• _Texto para leitura_:
########################################

18 de abril de 2024
Colunistas Erika Bento

Feridas invisíveis


Uma mulher dá entrada no hospital com hematomas pelo corpo. Exames preliminares constatam múltiplas fraturas não tratadas. 

Um homem é levado de ambulância ao hospital com queimaduras de óleo quente no rosto e nas mãos. 

Foto: Google Imagens – Diário do Rio

Ambos os casos são evidências físicas de violência doméstica. De acordo com dados do IBGE de 2018, 30.4% dos homicídios contra mulheres ocorreram dentro de casa; para os homens, a proporção é de 11.2%.

Independente de gênero, a violência física é visível aos olhos do mundo tanto quanto da própria vítima. Já o abuso emocional é quase.sempre invisível, causando um dano mental às vezes  impossível de se reverter. 

Vítimas de abuso emocional não raramente perdem a habilidade de discernir o certo do errado, já que a realidade é distorcida pelo parceiro ou parceira.

########################################

• _Dados para revisão_:

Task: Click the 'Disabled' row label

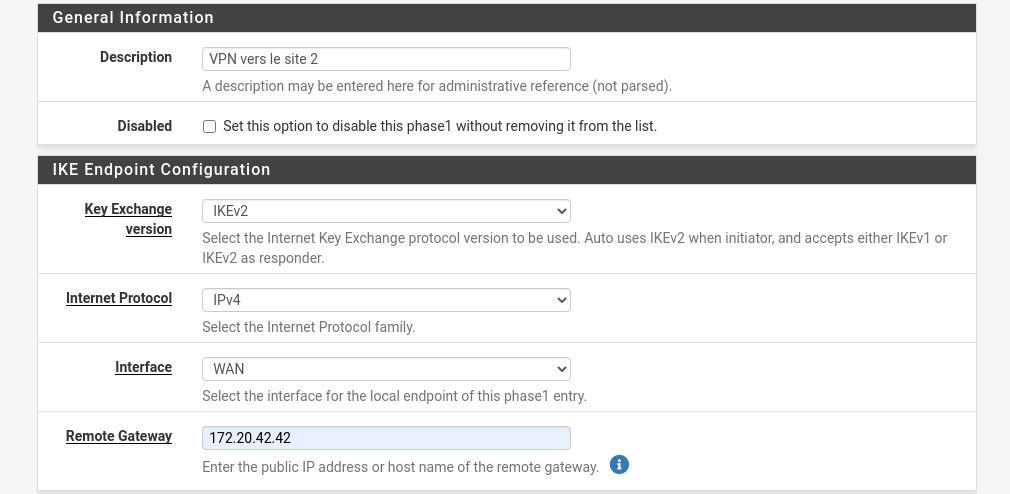Action: tap(144, 126)
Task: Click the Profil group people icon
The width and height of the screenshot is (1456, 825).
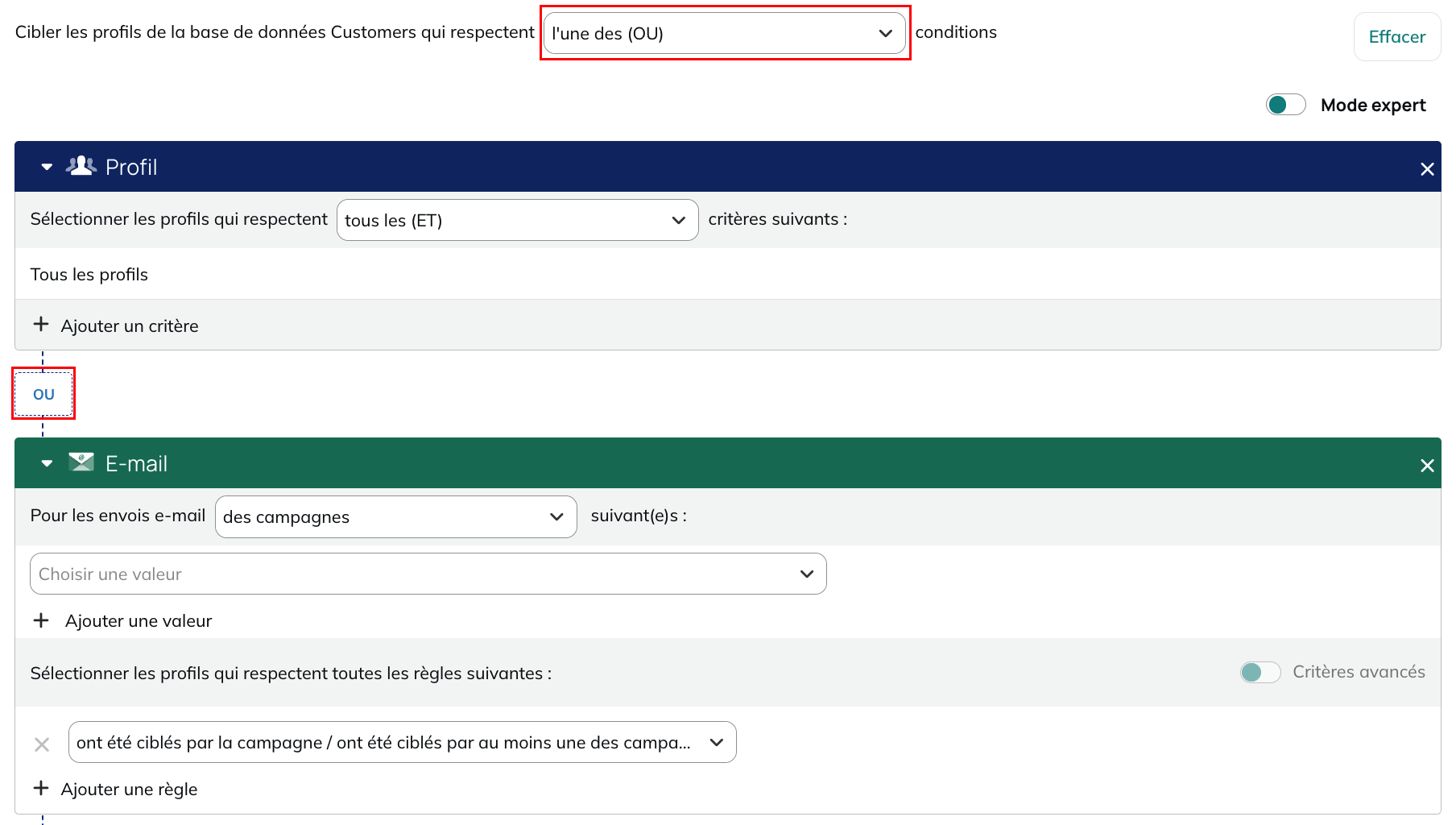Action: coord(81,166)
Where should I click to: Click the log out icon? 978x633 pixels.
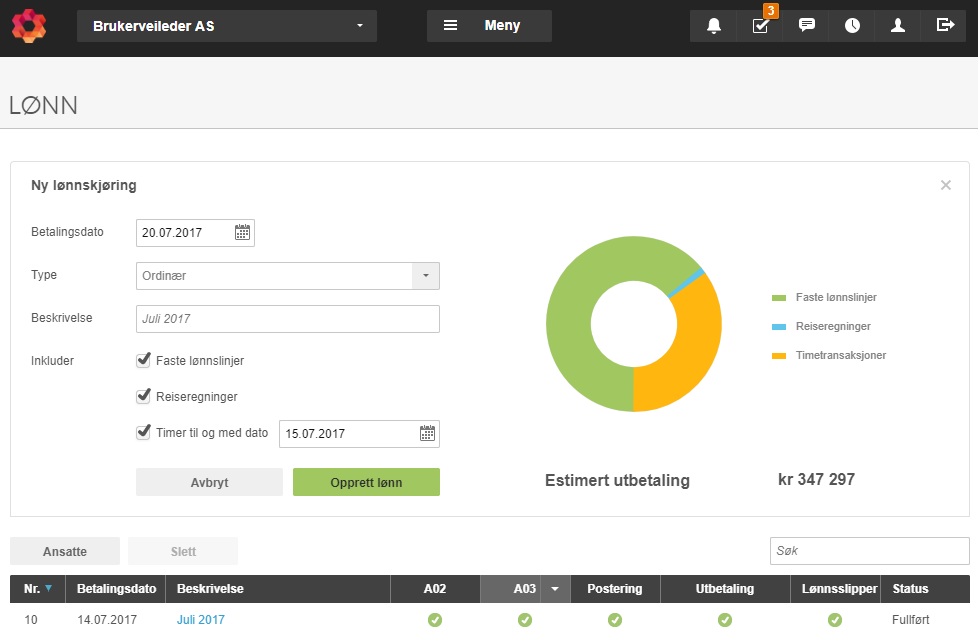(945, 26)
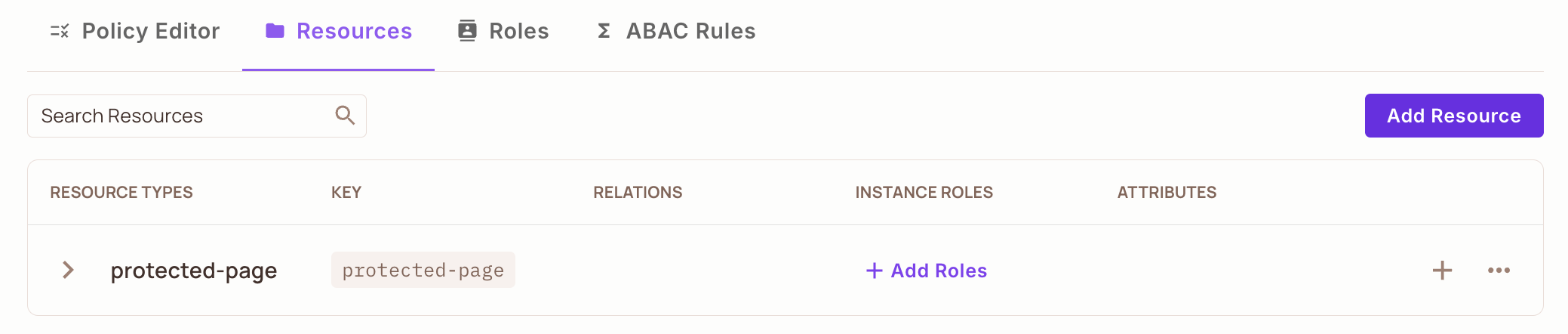Focus the Search Resources field

click(196, 116)
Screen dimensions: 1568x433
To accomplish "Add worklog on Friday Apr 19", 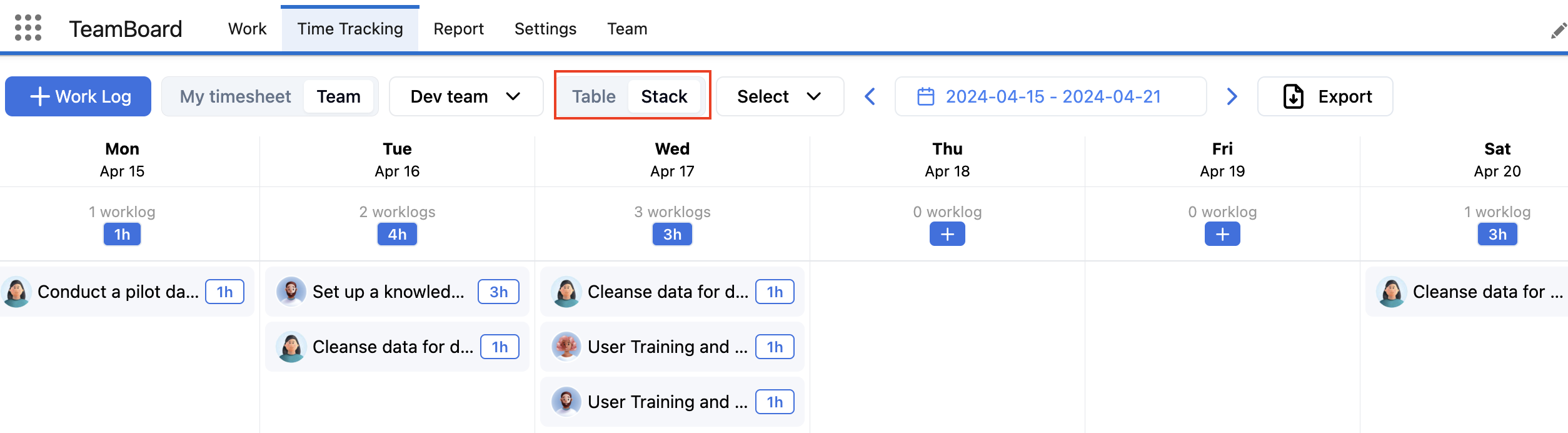I will point(1222,235).
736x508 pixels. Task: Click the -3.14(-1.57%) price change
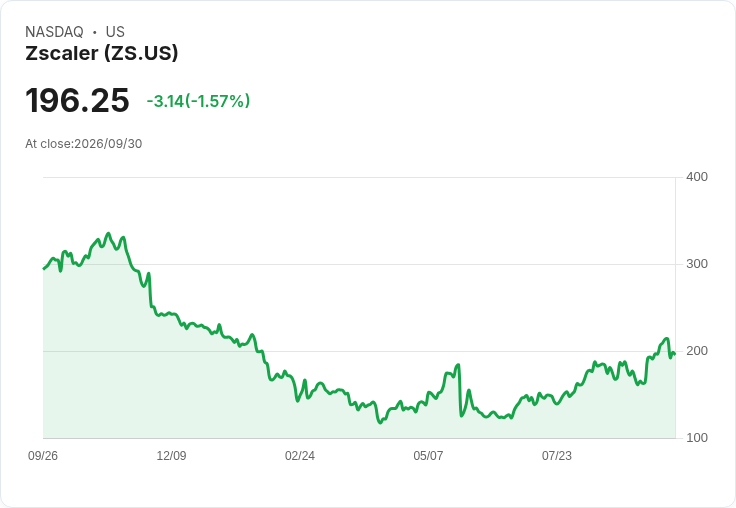point(198,101)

########################################

• _O que fazer_: Reproduza palavra por palavra o texto sobre violência doméstica, do começo ao fim.

• _Solução_:
18 de abril de 2024
Colunistas Erika Bento

Feridas invisíveis


Uma mulher dá entrada no hospital com hematomas pelo corpo. Exames preliminares constatam múltiplas fraturas não tratadas. 

Um homem é levado de ambulância ao hospital com queimaduras de óleo quente no rosto e nas mãos. 

Foto: Google Imagens – Diário do Rio

Ambos os casos são evidências físicas de violência doméstica. De acordo com dados do IBGE de 2018, 30.4% dos homicídios contra mulheres ocorreram dentro de casa; para os homens, a proporção é de 11.2%.

Independente de gênero, a violência física é visível aos olhos do mundo tanto quanto da própria vítima. Já o abuso emocional é quase.sempre invisível, causando um dano mental às vezes  impossível de se reverter. 

Vítimas de abuso emocional não raramente perdem a habilidade de discernir o certo do errado, já que a realidade é distorcida pelo parceiro ou parceira.